— Text —
Good Nutrition Is Essential to Wound Healing

Good nutrition, including an increase in the right type of calories, is the one common treatment requirement across all types of wounds. This is because the presence of a chronic wound raises the metabolic demands of our immune system.

Additional calories from foods rich in protein and vitamins are needed to create blood cells to fight infection and to regenerate tissue cells for skin closure. The presence of a chronic wound can increase calorie requirements by 50% and protein requirements by up to 250% just to maintain current lean body mass (LBM).1

Advanced Age Can Lead to Loss of Appetite

Loss of lean body mass due to insufficient calorie intake is a significant issue for people of advanced age and especially those living with a chronic wound. This is true across socio-economic backgrounds as the leading cause of decreased food intake is the loss of appetite. Factors that can contribute to a loss of interest in eating include:

  • certain medications
  • lessened senses, loss of taste or smell
  • lack of mobility
  • depression or loneliness
  • limited access to healthy meals

One way to ensure you, or someone you care for, is consuming enough calories is to plan five or six small meals instead of aiming for three large meals. Another method is to include calorie-enriched beverages as snacks such as smoothies or milkshakes with added protein.

Wound Healing Requires Zinc, Vitamin A and Vitamin C

Protein is essential for cell health and development so it plays a key role in all stages of wound healing. New white blood cells are needed to fight infections and new skin cells must replace damaged tissue. Zinc, Vitamin A and Vitamin C aid in the creation of collagen for tissue repair and skin cell regeneration.

Each day, you should aim to consume two to three servings of protein and at least two servings of foods high in Vitamin A, Vitamin C and Zinc.

Foods that Help Wounds Heal Faster


  • cheese
  • dried beans
  • eggs
  • meat
  • milk
  • nuts
  • yogurt

  Vitamin A

  • dark green, leafy vegetables
  • fortified dairy products
  • orange fruits
  • orange or yellow vegetables
  • liver

Vitamin C

  • broccoli
  • cabbage
  • cauliflower
  • citrus fruits
  • peppers
  • potatoes
  • spinach
  • strawberries
  • tomatoes


  • fortified cereals
  • red meats
  • seafood

Your doctor may have recommended a specific diet and you should follow their instructions. If you have not discussed nutrition, be sure to ask about your caloric needs at your next visit.

— Exercise instructions —
**1)** Answer these questions from the text on nutrition and wound healing:
(a) By how much can a chronic wound raise protein requirements?
(b) How many small meals does the text suggest planning instead of three large ones?
(c) Which three nutrients aid in the creation of collagen?
**2)** From the text on nutrition and wound healing, copy the passage that starts at the words "Protein is essential" and ends after the words "skin cell regeneration.".

— Provided data —
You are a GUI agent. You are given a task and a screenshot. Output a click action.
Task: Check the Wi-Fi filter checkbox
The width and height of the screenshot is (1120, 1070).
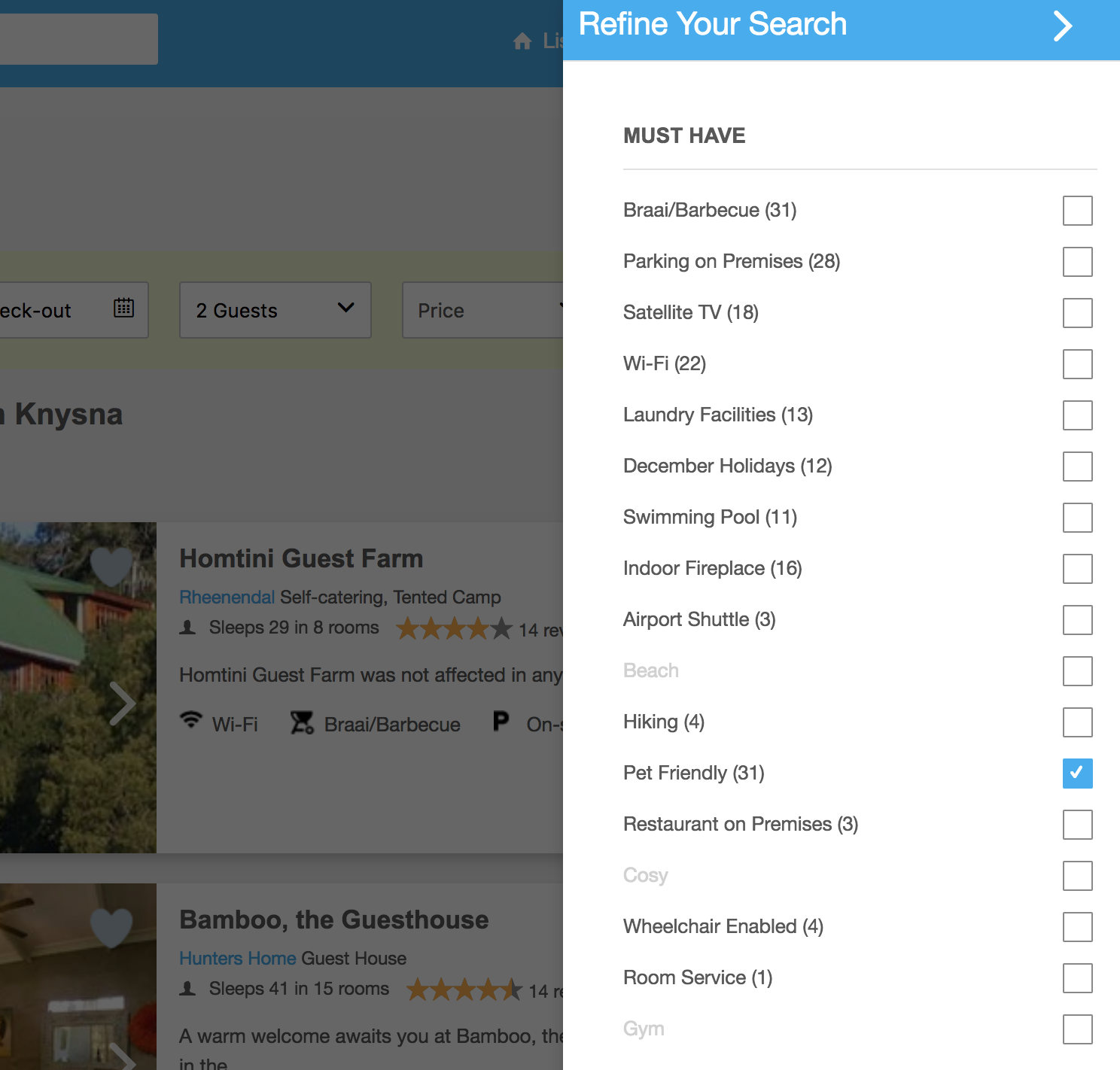[1077, 364]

— Answers for the exercise —
**1)**
(a) By up to 250%.
(b) Five or six.
(c) Zinc, Vitamin A and Vitamin C.

**2)**
Protein is essential for cell health and development so it plays a key role in all stages of wound healing. New white blood cells are needed to fight infections and new skin cells must replace damaged tissue. Zinc, Vitamin A and Vitamin C aid in the creation of collagen for tissue repair and skin cell regeneration.